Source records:
——
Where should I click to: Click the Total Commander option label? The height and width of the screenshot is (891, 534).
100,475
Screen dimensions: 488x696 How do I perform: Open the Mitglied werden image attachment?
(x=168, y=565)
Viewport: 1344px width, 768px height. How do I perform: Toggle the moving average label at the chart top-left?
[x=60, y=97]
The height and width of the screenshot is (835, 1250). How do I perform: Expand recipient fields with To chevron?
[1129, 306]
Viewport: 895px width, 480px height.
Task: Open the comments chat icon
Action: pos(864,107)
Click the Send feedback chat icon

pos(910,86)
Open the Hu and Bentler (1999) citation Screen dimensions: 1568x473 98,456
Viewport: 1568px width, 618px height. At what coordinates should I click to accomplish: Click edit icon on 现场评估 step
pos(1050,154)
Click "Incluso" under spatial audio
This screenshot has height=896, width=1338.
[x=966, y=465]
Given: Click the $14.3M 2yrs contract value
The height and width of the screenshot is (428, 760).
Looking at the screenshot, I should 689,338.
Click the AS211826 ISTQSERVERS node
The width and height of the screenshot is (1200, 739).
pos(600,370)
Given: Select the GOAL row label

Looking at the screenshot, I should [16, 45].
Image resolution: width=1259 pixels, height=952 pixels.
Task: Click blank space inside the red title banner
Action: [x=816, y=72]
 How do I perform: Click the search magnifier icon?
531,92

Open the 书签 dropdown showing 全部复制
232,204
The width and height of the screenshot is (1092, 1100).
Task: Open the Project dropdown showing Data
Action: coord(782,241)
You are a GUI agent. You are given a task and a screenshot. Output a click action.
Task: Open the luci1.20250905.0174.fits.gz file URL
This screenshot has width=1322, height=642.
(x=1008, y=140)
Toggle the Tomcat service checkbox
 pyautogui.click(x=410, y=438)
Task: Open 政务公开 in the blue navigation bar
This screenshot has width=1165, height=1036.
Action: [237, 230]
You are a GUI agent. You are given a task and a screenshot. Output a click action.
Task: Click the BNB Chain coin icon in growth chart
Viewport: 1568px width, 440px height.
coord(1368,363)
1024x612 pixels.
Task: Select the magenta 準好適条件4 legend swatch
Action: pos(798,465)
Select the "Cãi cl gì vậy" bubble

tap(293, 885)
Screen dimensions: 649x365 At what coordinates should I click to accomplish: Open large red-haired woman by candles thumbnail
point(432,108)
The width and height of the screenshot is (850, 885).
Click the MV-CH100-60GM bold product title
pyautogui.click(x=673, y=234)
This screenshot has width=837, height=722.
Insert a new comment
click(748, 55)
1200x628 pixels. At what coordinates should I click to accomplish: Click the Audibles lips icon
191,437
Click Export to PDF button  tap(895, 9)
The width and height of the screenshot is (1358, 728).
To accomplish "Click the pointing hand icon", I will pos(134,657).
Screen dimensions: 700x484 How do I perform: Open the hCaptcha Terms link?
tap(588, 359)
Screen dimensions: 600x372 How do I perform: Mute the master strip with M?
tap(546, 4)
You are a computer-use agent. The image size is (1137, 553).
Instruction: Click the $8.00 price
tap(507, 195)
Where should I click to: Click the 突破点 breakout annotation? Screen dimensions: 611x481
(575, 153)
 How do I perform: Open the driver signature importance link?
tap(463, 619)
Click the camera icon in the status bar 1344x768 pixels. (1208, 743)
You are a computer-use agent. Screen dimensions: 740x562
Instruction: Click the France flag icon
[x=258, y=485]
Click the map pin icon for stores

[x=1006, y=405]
——
## Required work
Return the line that contains "Instruction: Click the $8.00 price" along with every line after it through the end of the entries, exactly, adding nothing.

## Exercise response
Instruction: Click the $8.00 price
tap(507, 195)
Where should I click to: Click the 突破点 breakout annotation? Screen dimensions: 611x481
(575, 153)
 How do I perform: Open the driver signature importance link?
tap(463, 619)
Click the camera icon in the status bar 1344x768 pixels. (1208, 743)
You are a computer-use agent. Screen dimensions: 740x562
Instruction: Click the France flag icon
[x=258, y=485]
Click the map pin icon for stores

[x=1006, y=405]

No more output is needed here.